───── ENTRIES PROVIDED

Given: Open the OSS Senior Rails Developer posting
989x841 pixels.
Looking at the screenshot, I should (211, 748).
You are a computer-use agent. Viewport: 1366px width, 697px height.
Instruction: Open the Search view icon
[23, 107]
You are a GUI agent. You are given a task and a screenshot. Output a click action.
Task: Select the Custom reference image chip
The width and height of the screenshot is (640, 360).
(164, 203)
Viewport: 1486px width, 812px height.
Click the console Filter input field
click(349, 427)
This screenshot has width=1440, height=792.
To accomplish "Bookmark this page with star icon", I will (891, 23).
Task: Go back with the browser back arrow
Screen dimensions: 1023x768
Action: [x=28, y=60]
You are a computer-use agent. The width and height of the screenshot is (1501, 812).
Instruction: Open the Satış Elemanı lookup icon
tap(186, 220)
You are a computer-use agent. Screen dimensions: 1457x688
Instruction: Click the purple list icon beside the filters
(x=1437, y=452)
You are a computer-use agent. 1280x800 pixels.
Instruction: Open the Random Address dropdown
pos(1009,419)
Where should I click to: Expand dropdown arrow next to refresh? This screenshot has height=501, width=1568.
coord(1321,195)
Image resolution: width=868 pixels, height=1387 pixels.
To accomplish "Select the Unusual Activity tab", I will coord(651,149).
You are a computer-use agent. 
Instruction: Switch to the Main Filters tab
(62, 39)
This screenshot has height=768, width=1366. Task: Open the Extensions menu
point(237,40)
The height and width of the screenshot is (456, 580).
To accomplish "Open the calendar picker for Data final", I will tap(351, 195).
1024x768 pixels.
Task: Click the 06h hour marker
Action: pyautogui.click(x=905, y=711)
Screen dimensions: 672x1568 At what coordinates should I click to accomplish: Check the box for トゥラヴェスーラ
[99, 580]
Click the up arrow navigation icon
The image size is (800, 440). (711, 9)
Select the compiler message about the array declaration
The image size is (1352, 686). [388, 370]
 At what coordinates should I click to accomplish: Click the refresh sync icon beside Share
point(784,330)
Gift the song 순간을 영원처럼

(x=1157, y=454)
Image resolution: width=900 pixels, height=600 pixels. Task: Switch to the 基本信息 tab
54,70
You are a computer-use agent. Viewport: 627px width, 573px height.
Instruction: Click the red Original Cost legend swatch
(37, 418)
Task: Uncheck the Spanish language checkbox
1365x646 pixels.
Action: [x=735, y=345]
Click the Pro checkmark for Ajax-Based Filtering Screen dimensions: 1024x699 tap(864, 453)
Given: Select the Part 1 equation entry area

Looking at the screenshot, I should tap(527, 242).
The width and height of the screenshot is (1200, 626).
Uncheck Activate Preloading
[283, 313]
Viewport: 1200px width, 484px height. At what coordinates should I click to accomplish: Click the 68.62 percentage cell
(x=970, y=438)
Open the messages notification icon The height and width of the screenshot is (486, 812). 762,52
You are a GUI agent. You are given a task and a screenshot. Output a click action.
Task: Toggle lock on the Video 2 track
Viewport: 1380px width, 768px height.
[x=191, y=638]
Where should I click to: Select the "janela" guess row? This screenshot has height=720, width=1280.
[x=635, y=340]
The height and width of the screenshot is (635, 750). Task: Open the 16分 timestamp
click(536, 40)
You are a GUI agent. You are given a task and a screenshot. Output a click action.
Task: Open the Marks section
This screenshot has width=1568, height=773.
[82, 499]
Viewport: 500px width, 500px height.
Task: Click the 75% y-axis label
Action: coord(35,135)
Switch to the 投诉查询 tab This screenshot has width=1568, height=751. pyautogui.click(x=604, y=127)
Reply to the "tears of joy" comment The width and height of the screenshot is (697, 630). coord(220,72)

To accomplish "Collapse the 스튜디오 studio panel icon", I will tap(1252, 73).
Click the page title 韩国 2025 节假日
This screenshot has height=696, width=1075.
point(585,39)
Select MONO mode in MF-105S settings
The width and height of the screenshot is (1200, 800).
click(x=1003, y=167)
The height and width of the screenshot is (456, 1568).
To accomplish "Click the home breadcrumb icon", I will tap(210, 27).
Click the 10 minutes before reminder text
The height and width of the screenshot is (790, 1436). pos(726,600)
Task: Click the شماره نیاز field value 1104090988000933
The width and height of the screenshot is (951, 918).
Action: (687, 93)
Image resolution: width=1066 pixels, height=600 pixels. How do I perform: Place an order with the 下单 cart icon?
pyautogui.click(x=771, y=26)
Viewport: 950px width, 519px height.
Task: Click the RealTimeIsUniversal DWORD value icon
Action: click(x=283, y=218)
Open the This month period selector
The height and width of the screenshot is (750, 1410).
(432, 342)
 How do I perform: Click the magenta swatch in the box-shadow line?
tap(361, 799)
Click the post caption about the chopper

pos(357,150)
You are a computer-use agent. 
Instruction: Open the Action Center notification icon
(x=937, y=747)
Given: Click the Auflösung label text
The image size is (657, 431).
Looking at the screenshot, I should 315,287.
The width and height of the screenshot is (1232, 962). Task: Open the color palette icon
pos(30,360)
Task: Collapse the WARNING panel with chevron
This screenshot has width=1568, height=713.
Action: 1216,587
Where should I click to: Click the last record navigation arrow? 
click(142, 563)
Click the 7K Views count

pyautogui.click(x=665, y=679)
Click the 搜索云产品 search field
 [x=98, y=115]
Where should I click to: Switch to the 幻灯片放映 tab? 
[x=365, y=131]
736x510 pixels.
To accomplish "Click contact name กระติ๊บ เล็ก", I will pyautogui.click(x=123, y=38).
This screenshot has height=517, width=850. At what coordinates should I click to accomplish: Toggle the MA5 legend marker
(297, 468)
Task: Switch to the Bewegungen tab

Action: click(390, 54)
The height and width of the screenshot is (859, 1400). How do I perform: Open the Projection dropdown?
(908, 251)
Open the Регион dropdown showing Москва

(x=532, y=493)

──────────

If a line in the entries above has the word "panel", copy it.

To accomplish "Collapse the 스튜디오 studio panel icon", I will tap(1252, 73).
Task: Collapse the WARNING panel with chevron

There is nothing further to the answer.